Inverted market selection sent the bot to the widest, most illiquid markets
No MVE filter meant it bought untradeable combo positions
Inverted skew meant it piled into losing positions instead of mean-reverting
Neutered spread + wrong sigma meant it quoted 2 cents wide on everything
50 simultaneous markets meant it was spraying orders everywhere

The bot was basically a liquidity-taker masquerading as a liquidity-provider. It was buying every combo it could find at the worst possible prices, then doubling down when the position moved against it.

What I'd do differently

Paper trade with assertions. Before going live, run the model on historical data and assert that inventory mean-reverts. Assert that the spread widens as inventory grows. If your model can't pass basic sanity checks on fake data, it won't pass them with real money either.
Test the economics, not just the code. Unit tests that check spread > 0 are useless.
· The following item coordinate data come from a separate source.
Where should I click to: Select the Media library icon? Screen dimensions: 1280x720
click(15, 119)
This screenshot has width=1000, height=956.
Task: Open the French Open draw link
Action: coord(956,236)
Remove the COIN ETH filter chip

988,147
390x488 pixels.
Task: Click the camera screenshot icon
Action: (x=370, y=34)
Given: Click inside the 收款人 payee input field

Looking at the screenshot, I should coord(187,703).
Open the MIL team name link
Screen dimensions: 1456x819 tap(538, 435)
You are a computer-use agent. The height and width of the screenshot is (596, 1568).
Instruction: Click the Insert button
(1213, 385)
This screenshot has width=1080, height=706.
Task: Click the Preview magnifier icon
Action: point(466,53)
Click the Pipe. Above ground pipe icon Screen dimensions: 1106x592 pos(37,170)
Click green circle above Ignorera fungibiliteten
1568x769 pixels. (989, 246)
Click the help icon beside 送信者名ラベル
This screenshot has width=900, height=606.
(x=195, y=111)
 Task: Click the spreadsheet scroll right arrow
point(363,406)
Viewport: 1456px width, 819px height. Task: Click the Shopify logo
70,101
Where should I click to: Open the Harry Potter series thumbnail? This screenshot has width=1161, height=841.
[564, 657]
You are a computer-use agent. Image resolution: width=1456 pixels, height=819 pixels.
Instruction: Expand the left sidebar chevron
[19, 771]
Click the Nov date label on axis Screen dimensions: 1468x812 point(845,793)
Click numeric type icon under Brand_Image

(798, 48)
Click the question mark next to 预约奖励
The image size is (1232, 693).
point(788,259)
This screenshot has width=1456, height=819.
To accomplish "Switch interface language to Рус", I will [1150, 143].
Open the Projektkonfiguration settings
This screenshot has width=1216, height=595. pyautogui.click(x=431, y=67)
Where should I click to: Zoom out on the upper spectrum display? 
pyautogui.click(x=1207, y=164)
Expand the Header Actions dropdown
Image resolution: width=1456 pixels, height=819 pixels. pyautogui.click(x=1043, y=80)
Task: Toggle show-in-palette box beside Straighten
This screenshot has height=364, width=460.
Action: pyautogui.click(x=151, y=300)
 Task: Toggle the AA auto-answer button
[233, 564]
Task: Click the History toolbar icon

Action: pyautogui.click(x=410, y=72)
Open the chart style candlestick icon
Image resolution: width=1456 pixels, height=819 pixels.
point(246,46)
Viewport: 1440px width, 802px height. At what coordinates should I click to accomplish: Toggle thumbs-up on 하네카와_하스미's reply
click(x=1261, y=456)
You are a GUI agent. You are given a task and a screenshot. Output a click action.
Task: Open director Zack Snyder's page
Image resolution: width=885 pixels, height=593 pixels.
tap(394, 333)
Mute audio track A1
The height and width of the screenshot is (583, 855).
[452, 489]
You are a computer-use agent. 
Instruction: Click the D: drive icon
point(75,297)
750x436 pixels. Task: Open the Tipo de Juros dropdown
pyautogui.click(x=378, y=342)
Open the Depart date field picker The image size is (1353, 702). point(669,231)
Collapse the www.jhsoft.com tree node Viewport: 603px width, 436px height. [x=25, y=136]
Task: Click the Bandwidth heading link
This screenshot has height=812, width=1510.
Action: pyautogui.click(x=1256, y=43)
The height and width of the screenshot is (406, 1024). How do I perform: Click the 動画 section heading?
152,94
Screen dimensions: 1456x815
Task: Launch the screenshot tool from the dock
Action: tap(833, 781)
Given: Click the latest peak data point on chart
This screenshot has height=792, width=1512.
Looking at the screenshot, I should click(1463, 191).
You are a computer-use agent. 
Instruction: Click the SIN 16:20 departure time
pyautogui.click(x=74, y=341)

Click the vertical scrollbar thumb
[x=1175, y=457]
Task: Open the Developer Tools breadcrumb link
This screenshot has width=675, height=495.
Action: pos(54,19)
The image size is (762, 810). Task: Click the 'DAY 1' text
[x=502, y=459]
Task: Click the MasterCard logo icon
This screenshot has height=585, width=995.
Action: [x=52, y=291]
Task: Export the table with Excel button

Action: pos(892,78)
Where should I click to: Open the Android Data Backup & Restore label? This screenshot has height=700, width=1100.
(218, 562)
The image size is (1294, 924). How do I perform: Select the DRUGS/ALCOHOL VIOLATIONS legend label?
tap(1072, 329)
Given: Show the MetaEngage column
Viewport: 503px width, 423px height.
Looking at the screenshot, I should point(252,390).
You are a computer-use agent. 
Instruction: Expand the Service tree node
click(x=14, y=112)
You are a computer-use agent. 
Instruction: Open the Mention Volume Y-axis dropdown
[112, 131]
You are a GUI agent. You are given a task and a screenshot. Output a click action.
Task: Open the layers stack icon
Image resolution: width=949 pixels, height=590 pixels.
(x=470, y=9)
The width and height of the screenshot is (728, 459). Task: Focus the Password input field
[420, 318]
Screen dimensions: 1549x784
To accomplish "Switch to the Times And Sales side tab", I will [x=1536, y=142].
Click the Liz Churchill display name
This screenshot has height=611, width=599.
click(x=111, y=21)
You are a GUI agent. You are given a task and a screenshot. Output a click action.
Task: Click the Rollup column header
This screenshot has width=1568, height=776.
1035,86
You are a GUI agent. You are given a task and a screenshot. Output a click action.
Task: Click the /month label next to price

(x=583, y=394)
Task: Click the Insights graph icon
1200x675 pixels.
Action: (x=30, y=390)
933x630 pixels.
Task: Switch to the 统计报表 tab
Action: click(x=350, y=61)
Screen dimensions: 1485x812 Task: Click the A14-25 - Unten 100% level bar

Test that reservation_price < mid when long. Test that tighter spread markets score higher. The bugs weren't in the plumbing — they were in the math.
Filter defensively. Don't trust API query parameters to fully filter what you don't want. Kalshi's mve_filter=exclude missed markets. A hard ticker-prefix check (KXMVE*) would have caught them immediately. Defense in depth isn't just for security.
Start with 1 market. Not 50. Not even 5. One market, watched closely, with a kill switch, for a week.
Set a drawdown kill switch. The bot had position limits but no P&L circuit breaker. If I'd had a "stop if down $20" check, I'd have lost $20 instead of $150.

The money's gone. But at least I know exactly where it went — and it makes for a good cautionary tale about deploying quantitative strategies without proper testing infrastructure.